(Records from a collection)
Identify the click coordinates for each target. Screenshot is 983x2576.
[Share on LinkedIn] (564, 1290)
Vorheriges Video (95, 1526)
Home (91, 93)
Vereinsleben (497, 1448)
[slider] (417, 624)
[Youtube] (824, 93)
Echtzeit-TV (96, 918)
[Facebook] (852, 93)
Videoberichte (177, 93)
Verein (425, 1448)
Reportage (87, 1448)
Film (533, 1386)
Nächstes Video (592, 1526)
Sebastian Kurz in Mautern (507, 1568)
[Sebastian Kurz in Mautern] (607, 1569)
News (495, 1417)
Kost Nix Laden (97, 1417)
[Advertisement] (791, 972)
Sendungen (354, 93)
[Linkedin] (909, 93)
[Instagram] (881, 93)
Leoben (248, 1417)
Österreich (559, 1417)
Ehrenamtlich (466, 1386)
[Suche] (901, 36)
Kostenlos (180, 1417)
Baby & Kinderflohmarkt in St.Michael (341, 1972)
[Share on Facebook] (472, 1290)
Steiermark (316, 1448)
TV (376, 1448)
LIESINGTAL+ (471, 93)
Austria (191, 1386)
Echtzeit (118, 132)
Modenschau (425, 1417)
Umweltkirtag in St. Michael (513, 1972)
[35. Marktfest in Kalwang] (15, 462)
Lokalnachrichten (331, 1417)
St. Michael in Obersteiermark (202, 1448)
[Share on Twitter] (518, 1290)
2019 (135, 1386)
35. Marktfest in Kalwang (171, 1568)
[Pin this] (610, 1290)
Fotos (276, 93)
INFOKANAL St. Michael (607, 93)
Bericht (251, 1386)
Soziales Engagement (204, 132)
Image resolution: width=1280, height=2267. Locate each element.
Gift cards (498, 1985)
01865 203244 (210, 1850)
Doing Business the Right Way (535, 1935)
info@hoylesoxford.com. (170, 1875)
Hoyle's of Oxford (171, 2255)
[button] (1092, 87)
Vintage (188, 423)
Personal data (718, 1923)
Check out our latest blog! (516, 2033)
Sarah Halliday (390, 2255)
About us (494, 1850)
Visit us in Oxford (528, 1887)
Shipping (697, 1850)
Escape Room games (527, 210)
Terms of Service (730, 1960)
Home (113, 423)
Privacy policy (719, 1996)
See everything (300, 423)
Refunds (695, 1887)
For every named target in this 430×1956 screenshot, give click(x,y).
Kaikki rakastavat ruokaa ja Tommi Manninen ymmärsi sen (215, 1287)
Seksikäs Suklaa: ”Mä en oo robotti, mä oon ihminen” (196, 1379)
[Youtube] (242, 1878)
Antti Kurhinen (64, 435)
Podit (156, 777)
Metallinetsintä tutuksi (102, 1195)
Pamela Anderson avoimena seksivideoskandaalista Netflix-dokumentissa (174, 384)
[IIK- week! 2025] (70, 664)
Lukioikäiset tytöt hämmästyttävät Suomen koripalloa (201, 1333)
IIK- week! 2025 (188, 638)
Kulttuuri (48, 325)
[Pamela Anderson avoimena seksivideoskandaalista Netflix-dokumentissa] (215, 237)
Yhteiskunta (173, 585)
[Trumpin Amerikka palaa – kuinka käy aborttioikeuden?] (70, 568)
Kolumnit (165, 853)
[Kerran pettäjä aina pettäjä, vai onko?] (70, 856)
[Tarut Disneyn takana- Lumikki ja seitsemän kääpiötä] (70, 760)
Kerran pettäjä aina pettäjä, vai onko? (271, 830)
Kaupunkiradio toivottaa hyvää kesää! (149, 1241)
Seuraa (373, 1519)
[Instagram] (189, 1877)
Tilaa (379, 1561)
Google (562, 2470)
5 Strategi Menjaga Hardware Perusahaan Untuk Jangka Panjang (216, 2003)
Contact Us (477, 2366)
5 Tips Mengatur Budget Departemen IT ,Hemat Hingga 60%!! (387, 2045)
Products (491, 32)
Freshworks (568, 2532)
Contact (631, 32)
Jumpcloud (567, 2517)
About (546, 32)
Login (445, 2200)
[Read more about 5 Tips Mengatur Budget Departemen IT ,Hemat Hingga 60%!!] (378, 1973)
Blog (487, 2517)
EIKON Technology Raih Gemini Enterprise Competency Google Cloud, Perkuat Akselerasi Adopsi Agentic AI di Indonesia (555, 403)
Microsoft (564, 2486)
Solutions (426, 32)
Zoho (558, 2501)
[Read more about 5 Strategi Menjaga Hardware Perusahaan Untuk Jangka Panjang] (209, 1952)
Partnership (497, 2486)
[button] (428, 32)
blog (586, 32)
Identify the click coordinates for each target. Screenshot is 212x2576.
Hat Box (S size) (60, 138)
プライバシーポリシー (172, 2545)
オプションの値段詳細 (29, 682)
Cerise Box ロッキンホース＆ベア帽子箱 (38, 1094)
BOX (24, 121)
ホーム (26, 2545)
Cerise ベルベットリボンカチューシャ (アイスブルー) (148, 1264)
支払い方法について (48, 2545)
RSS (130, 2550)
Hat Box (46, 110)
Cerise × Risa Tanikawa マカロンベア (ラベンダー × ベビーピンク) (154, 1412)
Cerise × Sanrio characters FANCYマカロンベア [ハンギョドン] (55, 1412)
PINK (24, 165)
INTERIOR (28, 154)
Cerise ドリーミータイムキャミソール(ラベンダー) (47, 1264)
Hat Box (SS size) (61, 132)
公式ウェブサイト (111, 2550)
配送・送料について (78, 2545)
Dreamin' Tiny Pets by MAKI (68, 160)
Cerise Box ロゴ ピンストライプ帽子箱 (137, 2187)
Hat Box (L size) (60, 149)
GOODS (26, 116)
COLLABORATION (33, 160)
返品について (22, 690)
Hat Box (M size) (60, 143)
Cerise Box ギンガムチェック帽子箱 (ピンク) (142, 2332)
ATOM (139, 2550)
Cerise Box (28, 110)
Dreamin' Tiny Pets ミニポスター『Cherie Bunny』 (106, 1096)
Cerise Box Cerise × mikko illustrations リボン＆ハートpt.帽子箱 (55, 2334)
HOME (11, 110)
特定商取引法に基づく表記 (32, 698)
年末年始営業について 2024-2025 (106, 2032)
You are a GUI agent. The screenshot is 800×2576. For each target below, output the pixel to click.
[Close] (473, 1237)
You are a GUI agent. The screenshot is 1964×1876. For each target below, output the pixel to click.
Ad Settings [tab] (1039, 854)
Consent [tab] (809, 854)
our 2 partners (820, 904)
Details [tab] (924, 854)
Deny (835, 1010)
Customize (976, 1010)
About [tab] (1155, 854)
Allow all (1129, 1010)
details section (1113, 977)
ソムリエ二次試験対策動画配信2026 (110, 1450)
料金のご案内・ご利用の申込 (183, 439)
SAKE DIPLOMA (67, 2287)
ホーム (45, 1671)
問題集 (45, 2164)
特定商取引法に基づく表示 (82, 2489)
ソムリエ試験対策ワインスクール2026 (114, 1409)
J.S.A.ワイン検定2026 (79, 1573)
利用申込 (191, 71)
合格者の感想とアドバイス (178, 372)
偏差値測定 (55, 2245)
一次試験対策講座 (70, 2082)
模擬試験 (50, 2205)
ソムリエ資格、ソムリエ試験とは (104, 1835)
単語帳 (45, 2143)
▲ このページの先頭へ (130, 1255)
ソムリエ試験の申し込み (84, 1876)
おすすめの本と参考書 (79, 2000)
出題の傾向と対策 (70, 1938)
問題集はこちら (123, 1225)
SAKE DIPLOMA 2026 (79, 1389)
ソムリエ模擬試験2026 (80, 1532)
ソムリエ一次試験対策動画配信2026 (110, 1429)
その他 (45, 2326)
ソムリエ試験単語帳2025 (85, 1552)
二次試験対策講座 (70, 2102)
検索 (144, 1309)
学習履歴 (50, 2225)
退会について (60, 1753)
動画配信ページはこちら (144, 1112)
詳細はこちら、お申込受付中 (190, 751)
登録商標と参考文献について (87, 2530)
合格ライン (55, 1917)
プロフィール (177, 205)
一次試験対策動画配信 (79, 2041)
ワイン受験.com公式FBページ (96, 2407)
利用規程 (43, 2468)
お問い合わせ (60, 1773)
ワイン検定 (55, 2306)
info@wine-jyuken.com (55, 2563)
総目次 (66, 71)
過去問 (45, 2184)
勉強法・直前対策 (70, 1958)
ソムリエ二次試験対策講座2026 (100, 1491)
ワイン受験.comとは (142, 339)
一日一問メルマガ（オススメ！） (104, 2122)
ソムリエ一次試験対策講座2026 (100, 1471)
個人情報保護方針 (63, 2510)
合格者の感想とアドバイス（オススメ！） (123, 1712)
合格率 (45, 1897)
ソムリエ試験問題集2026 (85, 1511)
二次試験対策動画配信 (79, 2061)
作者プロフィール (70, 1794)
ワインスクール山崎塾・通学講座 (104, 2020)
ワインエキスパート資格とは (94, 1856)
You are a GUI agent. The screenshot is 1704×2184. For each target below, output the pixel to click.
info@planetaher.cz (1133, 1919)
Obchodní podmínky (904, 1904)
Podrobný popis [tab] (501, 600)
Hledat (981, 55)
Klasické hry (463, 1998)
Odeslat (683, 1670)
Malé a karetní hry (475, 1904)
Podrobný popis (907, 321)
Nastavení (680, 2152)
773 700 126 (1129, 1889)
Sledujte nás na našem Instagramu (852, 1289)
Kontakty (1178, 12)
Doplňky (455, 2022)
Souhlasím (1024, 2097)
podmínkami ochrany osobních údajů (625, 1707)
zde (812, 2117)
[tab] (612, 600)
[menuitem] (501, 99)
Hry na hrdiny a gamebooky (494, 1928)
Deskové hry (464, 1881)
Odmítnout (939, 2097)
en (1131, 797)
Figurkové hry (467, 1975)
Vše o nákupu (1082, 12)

(What is required) Would you output, from the records above, exactly the run of lines that starts at the line containing "PINK (24, 165)" and ends at the line containing "模擬試験 (50, 2205)", and only that run?

(Task answer)
PINK (24, 165)
INTERIOR (28, 154)
Cerise ドリーミータイムキャミソール(ラベンダー) (47, 1264)
Hat Box (SS size) (61, 132)
公式ウェブサイト (111, 2550)
配送・送料について (78, 2545)
Dreamin' Tiny Pets by MAKI (68, 160)
Cerise Box ロゴ ピンストライプ帽子箱 (137, 2187)
Hat Box (L size) (60, 149)
GOODS (26, 116)
COLLABORATION (33, 160)
返品について (22, 690)
Hat Box (M size) (60, 143)
Cerise Box ギンガムチェック帽子箱 (ピンク) (142, 2332)
ATOM (139, 2550)
Cerise Box (28, 110)
Dreamin' Tiny Pets ミニポスター『Cherie Bunny』 (106, 1096)
Cerise Box Cerise × mikko illustrations リボン＆ハートpt.帽子箱 (55, 2334)
HOME (11, 110)
特定商取引法に基づく表記 (32, 698)
年末年始営業について 2024-2025 (106, 2032)
You are a GUI agent. The screenshot is 800×2576. For each target below, output the pixel to click.
[Close] (473, 1237)
You are a GUI agent. The screenshot is 1964×1876. For each target below, output the pixel to click.
Ad Settings [tab] (1039, 854)
Consent [tab] (809, 854)
our 2 partners (820, 904)
Details [tab] (924, 854)
Deny (835, 1010)
Customize (976, 1010)
About [tab] (1155, 854)
Allow all (1129, 1010)
details section (1113, 977)
ソムリエ二次試験対策動画配信2026 (110, 1450)
料金のご案内・ご利用の申込 (183, 439)
SAKE DIPLOMA (67, 2287)
ホーム (45, 1671)
問題集 (45, 2164)
特定商取引法に基づく表示 (82, 2489)
ソムリエ試験対策ワインスクール2026 (114, 1409)
J.S.A.ワイン検定2026 (79, 1573)
利用申込 (191, 71)
合格者の感想とアドバイス (178, 372)
偏差値測定 (55, 2245)
一次試験対策講座 (70, 2082)
模擬試験 (50, 2205)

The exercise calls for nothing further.